» Given records:
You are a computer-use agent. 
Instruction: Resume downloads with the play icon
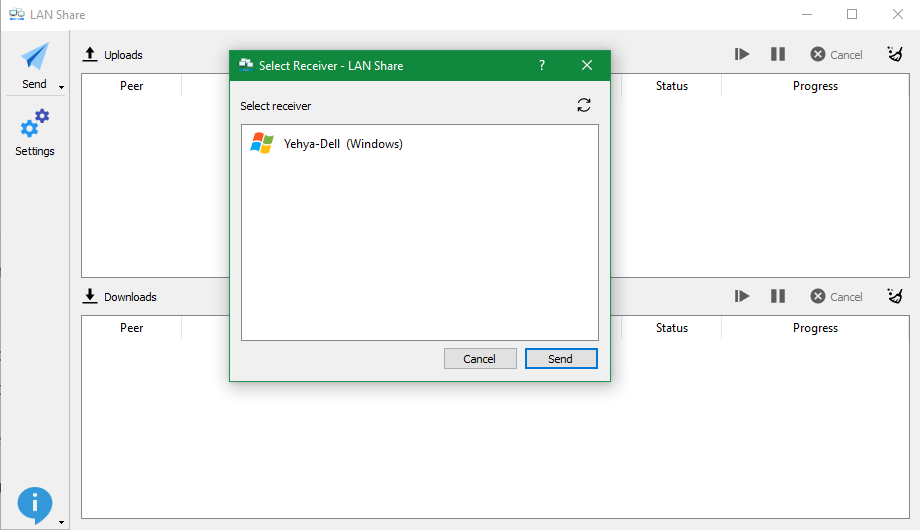click(742, 296)
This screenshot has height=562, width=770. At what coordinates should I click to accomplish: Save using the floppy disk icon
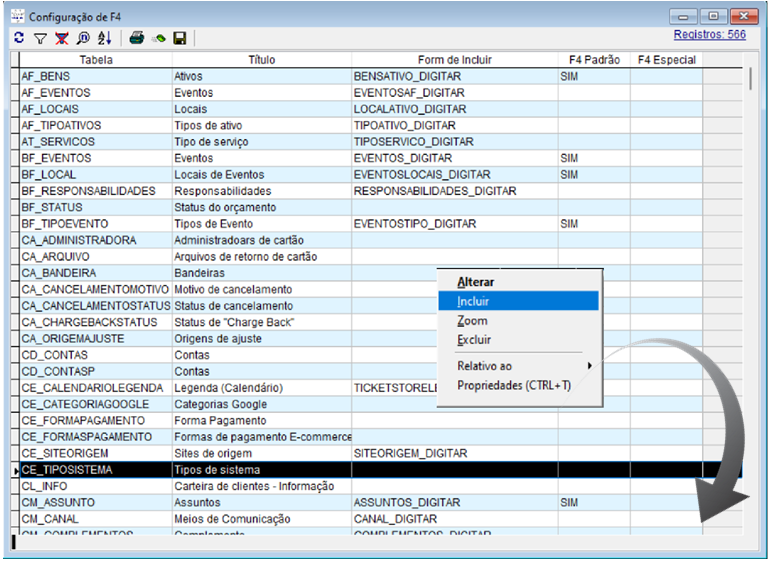pyautogui.click(x=180, y=38)
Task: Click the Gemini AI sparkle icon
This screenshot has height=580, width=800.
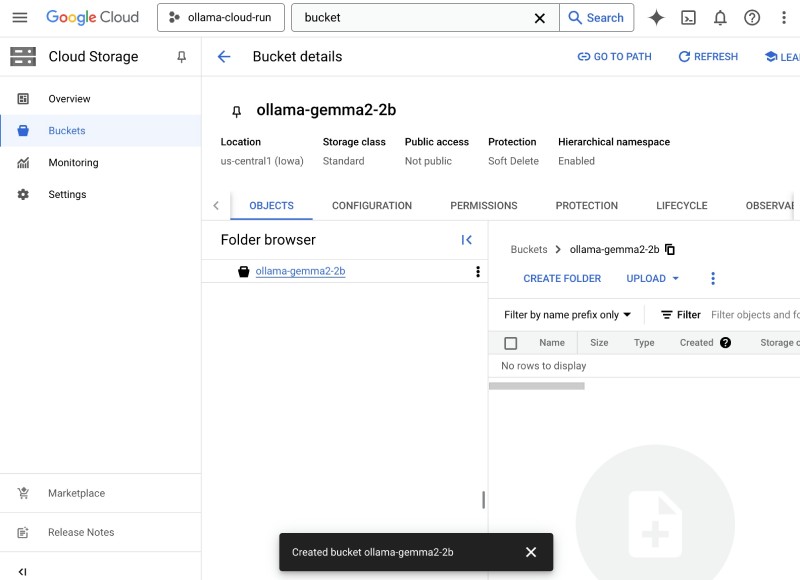Action: [657, 18]
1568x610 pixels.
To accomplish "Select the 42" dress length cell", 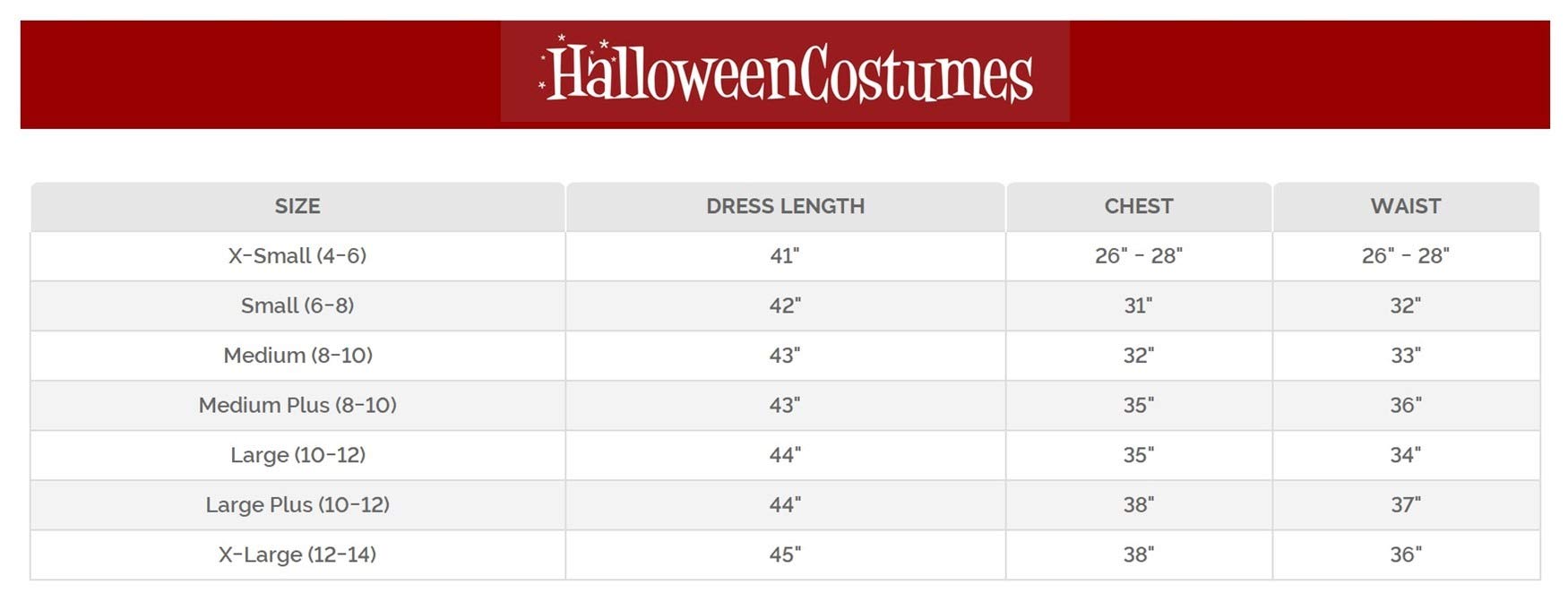I will (x=784, y=306).

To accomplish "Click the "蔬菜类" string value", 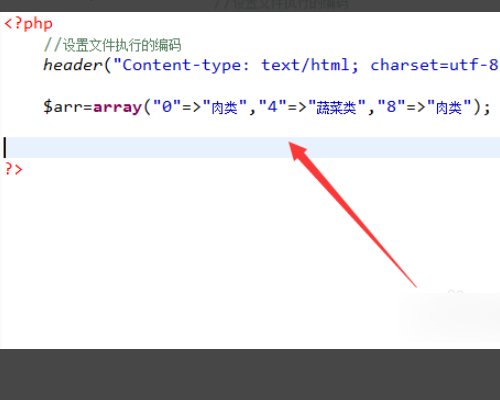I will coord(337,107).
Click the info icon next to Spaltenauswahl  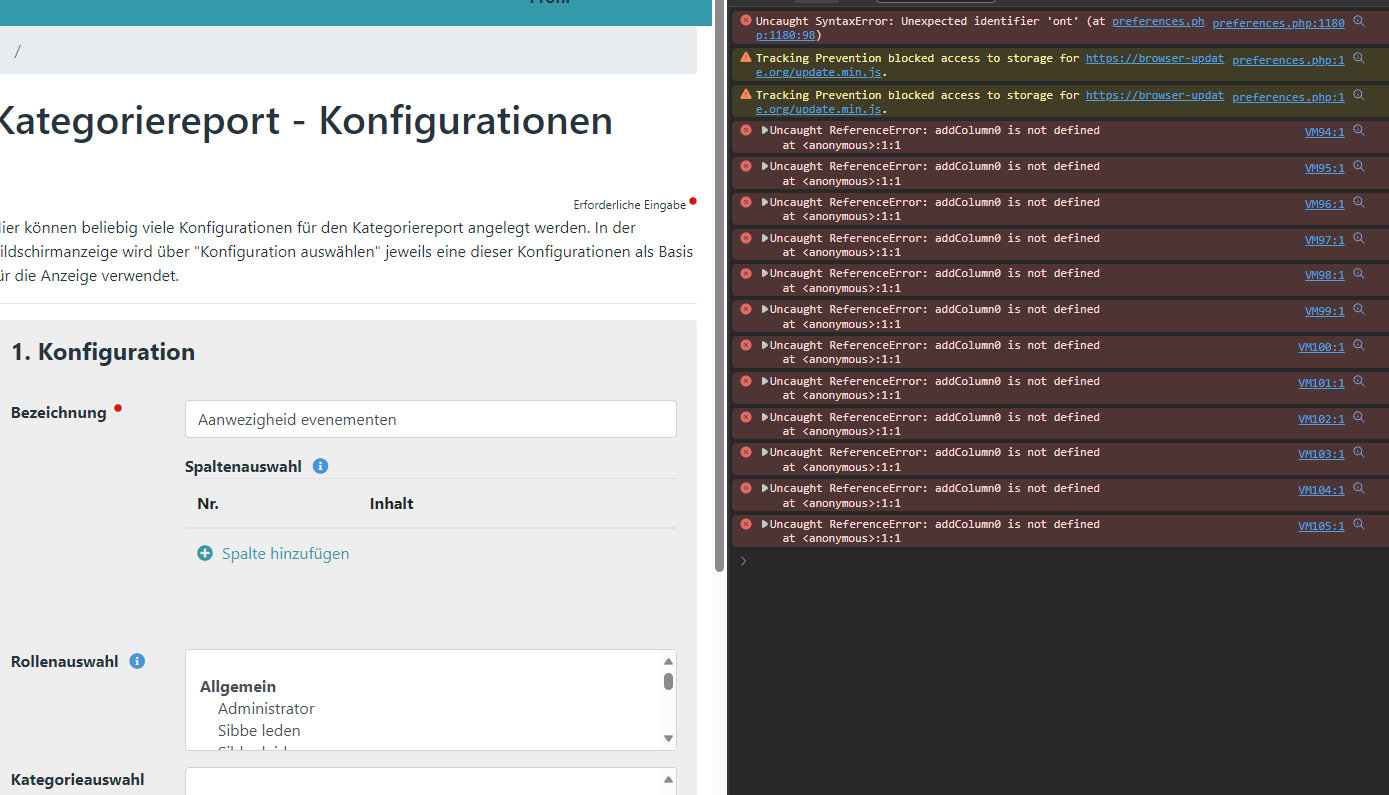pos(320,465)
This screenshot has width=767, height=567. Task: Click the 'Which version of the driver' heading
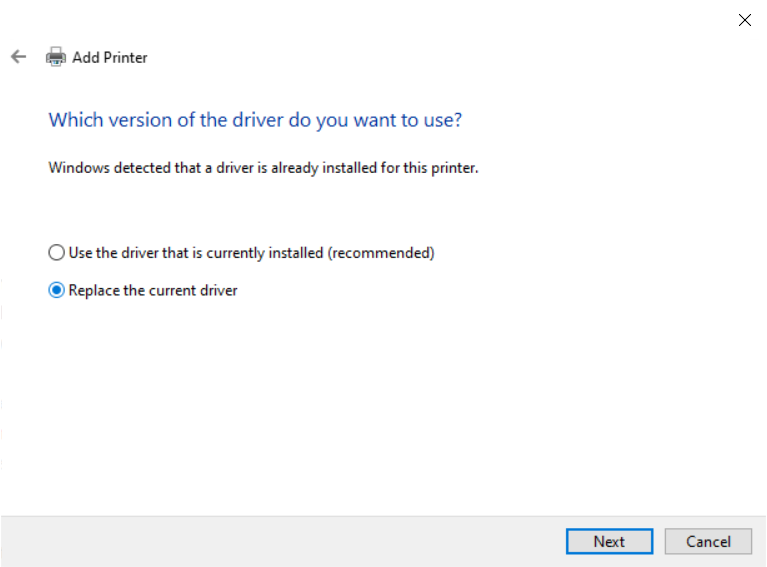[255, 120]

» What you are asked to do: Pictures aside, write out verbatim every line from the first line of the material through the line holding "1568x610 pixels.".

» Worked solution:
You are a computer-use agent. 
Instruction: Resume downloads with the play icon
click(742, 296)
This screenshot has height=562, width=770. At what coordinates should I click to accomplish: Save using the floppy disk icon
pyautogui.click(x=180, y=38)
Task: Click the Gemini AI sparkle icon
This screenshot has height=580, width=800.
Action: [657, 18]
1568x610 pixels.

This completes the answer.